Ijtihad di Tengah Simulakra Modernitas: Tatbiq Sosial dalam Keadilan Gender dan Etika Lingkungan Oleh: Robby Andoyo Pendahuluan Dal...
Ijtihad di Tengah Simulakra Modernitas: Tatbiq Sosial dalam Keadilan Gender dan Etika Lingkungan
Oleh: Robby Andoyo
Pendahuluan
Dalam dunia yang penuh dengan simulakra modernitas — di mana realitas dan kepalsuan kerap sulit dibedakan — manusia menghadapi tantangan baru dalam menafsirkan nilai-nilai Islam. Kemajuan teknologi, wacana kebebasan, serta penetrasi media sosial telah membentuk struktur sosial baru yang sering kali menjauhkan manusia dari esensi syariat. Namun di sisi lain, realitas ini justru menuntut munculnya ijtihad-ijtihad baru yang relevan dengan zaman, tanpa kehilangan akar moral dan maqāṣid syarī‘ah. Di sinilah hukum Islam ditantang untuk tidak hanya bersifat normatif, tetapi juga aplikatif dan kontekstual.
Landasan Teoretis
Ulama klasik seperti Imam al-Ghazali dalam Ihya’ Ulumuddin menjelaskan bahwa maqāṣid syarī‘ah bertujuan menjaga lima aspek dasar manusia: agama, jiwa, akal, keturunan, dan harta. Ibn Qayyim al-Jawziyyah menegaskan bahwa seluruh hukum syariat berlandaskan pada keadilan, rahmat, dan kemaslahatan. Sementara itu, Ibn ‘Āshūr dalam at-Taḥrīr wa at-Tanwīr menafsirkan maqāṣid bukan sekadar perangkat hukum, tetapi sebagai spirit peradaban Islam agar mampu beradaptasi dengan perubahan sosial secara bijak.
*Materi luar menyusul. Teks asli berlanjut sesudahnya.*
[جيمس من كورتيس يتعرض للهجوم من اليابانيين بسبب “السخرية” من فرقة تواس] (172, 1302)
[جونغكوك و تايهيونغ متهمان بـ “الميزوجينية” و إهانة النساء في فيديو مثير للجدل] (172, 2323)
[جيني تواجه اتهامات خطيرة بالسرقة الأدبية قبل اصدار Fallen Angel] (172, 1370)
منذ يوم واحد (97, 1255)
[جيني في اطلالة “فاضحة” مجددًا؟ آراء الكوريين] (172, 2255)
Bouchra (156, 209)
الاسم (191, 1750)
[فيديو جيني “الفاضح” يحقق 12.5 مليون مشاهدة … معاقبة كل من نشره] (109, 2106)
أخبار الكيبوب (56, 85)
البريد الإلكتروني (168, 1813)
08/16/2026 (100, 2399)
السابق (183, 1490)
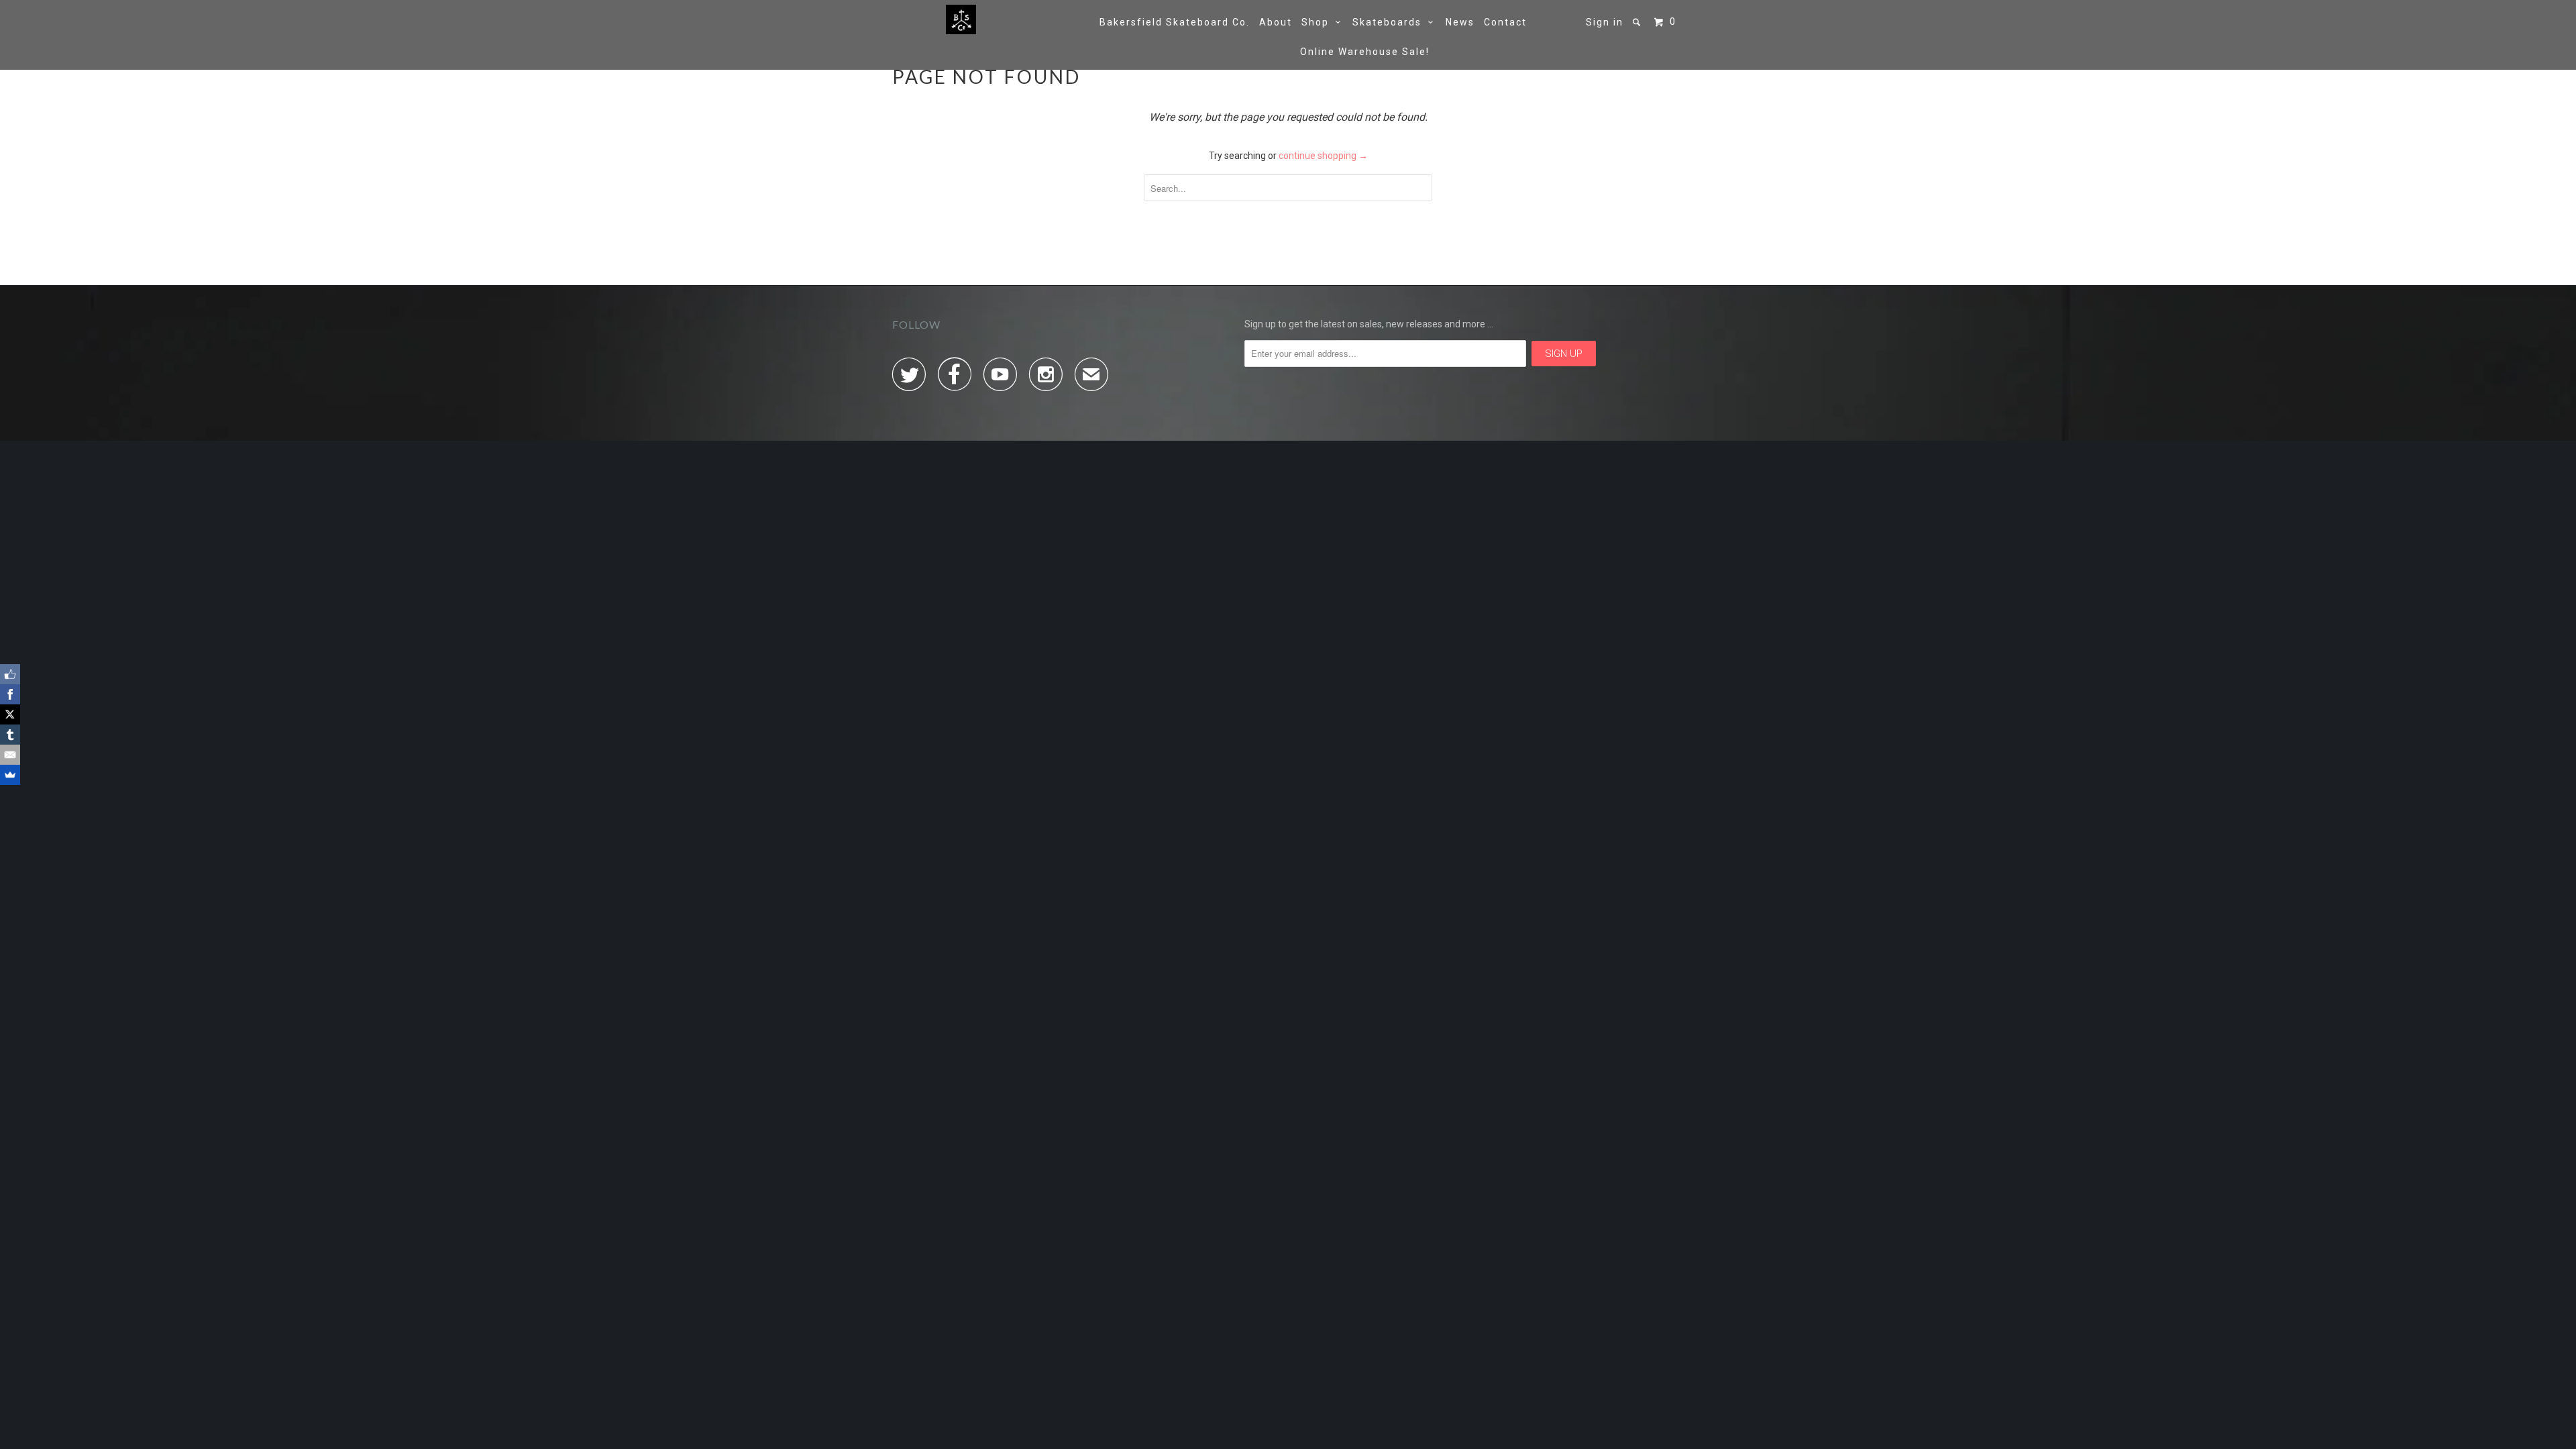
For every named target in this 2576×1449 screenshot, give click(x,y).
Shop (1318, 22)
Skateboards (1390, 22)
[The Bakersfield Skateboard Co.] (961, 19)
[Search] (1638, 22)
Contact (1505, 22)
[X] (10, 714)
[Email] (10, 755)
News (1460, 22)
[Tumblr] (10, 734)
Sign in (1604, 22)
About (1275, 22)
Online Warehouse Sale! (1365, 51)
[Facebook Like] (10, 674)
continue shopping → (1323, 155)
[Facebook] (10, 694)
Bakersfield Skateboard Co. (1174, 22)
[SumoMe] (10, 775)
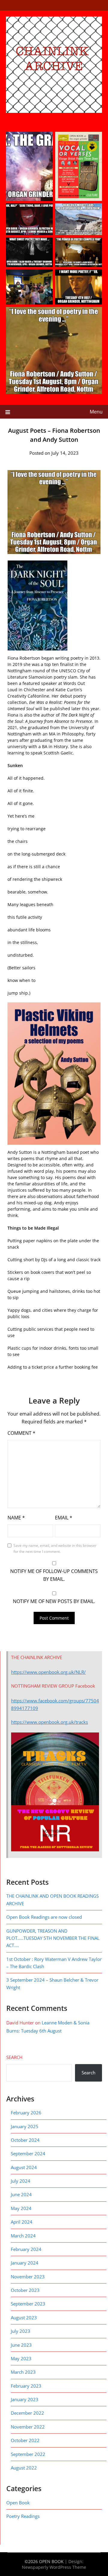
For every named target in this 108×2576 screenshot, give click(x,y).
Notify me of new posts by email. (54, 1601)
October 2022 (25, 2440)
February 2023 (26, 2386)
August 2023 (24, 2317)
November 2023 (28, 2277)
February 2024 (26, 2249)
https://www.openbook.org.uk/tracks (49, 1722)
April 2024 (21, 2222)
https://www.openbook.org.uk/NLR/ (48, 1672)
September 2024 (28, 2153)
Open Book (18, 2503)
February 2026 (26, 2113)
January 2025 (24, 2126)
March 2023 (23, 2372)
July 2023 (20, 2331)
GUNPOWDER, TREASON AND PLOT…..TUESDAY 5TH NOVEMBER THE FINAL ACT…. (53, 1938)
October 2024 (25, 2140)
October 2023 (25, 2290)
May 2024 (21, 2208)
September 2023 (28, 2304)
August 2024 (24, 2167)
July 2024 (20, 2181)
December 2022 (27, 2413)
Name (16, 1517)
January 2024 (24, 2263)
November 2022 (28, 2427)
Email (63, 1517)
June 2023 (21, 2345)
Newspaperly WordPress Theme (54, 2567)
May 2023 (21, 2358)
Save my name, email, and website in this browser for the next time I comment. (55, 1548)
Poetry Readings (23, 2516)
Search (14, 2057)
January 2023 (24, 2399)
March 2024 (23, 2236)
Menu (96, 411)
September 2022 (28, 2454)
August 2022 (24, 2468)
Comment (21, 1433)
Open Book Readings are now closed (44, 1917)
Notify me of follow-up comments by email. (54, 1575)
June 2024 (21, 2194)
Dalam konteks modern, ulama seperti Yusuf al-Qaradawi dan Fazlur Rahman menekankan pentingnya ijtihad intiqā’ī (ijtihad selektif) yang memadukan warisan klasik dengan analisis sosial kontemporer. Menurut mereka, ijtihad sejati bukan hanya menjawab masalah baru, tetapi juga menata ulang cara berpikir umat agar selaras dengan prinsip keadilan dan kemaslahatan universal.
Analisa Ushul Fiqh
Dalam kajian ushul fiqh, terdapat beberapa kaidah yang relevan untuk membaca ulang realitas modern:
1. Al-Masyaqqah Tajlibut-Taysir — Kesulitan membawa kemudahan. Prinsip ini menjadi dasar fleksibilitas hukum Islam dalam menghadapi dinamika modernitas, seperti pekerjaan perempuan di ruang publik atau penerapan teknologi ramah lingkungan.
2. Dar’ul Mafasid Muqaddam ‘ala Jalbil Masalih — Menghindari kerusakan lebih utama daripada mencari kemaslahatan. Kaidah ini menjadi pijakan bagi pengambilan keputusan etika lingkungan, termasuk pengendalian polusi dan eksploitasi alam yang berlebihan.
3. Al-‘Adlu Asasun Lil-Hukm — Keadilan adalah fondasi hukum. Ibn ‘Āshūr menafsirkan dalam at-Taḥrīr wa at-Tanwīr bahwa keadilan merupakan asas universal syariat yang harus diwujudkan pada setiap konteks sosial, termasuk relasi gender dan distribusi sumber daya alam.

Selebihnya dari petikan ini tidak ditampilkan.